## GOAL:
Substitute "Room Type" for "Space Type" and write out again the lines between the one holding "Share the post via paper plane icon" and the one holding "Action: point(257,478)", inclusive, with nothing else changed.

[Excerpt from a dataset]
------
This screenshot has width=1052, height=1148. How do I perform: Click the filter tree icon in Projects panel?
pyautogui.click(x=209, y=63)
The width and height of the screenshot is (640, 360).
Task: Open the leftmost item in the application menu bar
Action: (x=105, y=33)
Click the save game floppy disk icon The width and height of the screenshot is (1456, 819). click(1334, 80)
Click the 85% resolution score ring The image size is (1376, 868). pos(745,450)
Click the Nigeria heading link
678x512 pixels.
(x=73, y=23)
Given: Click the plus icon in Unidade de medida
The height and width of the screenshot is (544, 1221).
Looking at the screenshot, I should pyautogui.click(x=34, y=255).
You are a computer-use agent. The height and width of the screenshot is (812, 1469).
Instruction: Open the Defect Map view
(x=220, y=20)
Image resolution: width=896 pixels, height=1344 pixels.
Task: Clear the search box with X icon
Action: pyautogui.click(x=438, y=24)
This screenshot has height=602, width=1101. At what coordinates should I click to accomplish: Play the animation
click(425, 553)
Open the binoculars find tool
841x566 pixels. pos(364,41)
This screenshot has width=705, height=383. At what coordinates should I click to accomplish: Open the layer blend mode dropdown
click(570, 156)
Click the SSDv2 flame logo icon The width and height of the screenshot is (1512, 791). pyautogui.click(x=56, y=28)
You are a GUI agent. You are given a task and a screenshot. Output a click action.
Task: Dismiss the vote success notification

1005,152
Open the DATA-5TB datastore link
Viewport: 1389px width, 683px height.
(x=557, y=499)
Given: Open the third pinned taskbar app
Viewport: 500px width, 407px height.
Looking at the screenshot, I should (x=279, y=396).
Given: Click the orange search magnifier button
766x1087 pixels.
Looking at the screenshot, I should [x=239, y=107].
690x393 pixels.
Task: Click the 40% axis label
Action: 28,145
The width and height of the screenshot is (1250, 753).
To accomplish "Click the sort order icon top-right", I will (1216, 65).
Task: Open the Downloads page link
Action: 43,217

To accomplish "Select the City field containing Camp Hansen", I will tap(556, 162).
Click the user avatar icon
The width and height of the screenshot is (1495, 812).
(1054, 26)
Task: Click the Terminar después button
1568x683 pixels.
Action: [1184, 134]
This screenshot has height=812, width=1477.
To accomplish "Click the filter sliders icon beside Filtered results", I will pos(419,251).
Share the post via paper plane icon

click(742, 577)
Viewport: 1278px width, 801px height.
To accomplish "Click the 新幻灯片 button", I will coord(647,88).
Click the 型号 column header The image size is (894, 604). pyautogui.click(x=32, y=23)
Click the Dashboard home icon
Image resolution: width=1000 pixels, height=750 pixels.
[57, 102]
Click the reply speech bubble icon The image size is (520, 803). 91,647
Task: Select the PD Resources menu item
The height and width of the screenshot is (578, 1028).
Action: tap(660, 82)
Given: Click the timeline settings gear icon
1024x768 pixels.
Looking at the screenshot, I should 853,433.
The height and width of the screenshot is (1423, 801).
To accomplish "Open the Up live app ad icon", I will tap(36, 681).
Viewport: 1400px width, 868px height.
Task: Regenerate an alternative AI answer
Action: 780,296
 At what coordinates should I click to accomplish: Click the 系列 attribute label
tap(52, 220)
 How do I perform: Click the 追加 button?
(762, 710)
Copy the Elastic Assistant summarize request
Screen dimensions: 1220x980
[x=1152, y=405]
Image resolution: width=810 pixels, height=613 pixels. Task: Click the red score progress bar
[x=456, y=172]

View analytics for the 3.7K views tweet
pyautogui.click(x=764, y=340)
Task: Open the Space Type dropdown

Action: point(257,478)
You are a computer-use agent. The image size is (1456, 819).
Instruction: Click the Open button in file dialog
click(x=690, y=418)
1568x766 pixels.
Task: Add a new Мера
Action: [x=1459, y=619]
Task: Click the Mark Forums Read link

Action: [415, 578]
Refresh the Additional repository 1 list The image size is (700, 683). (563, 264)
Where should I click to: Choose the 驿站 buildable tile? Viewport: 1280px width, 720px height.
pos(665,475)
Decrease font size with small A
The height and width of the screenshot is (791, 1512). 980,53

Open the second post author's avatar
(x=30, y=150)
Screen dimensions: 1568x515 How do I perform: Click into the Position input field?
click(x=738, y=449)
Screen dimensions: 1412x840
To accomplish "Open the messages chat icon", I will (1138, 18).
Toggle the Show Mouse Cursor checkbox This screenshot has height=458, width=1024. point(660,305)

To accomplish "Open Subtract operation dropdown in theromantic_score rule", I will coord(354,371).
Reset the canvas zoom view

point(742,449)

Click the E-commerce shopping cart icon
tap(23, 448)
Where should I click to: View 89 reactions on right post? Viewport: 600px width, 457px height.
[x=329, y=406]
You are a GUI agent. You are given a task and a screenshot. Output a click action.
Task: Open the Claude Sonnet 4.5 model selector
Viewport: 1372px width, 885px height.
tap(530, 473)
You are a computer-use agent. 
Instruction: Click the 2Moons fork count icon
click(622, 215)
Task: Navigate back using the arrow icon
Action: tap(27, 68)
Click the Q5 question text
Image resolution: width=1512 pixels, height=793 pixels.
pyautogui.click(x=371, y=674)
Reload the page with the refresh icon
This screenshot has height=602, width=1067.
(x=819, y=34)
------
## TASK RESPONSE:
Share the post via paper plane icon

click(742, 577)
Viewport: 1278px width, 801px height.
To accomplish "Click the 新幻灯片 button", I will coord(647,88).
Click the 型号 column header The image size is (894, 604). pyautogui.click(x=32, y=23)
Click the Dashboard home icon
Image resolution: width=1000 pixels, height=750 pixels.
[57, 102]
Click the reply speech bubble icon The image size is (520, 803). 91,647
Task: Select the PD Resources menu item
The height and width of the screenshot is (578, 1028).
Action: tap(660, 82)
Given: Click the timeline settings gear icon
1024x768 pixels.
Looking at the screenshot, I should 853,433.
The height and width of the screenshot is (1423, 801).
To accomplish "Open the Up live app ad icon", I will tap(36, 681).
Viewport: 1400px width, 868px height.
Task: Regenerate an alternative AI answer
Action: 780,296
 At what coordinates should I click to accomplish: Click the 系列 attribute label
tap(52, 220)
 How do I perform: Click the 追加 button?
(762, 710)
Copy the Elastic Assistant summarize request
Screen dimensions: 1220x980
[x=1152, y=405]
Image resolution: width=810 pixels, height=613 pixels. Task: Click the red score progress bar
[x=456, y=172]

View analytics for the 3.7K views tweet
pyautogui.click(x=764, y=340)
Task: Open the Room Type dropdown

Action: point(257,478)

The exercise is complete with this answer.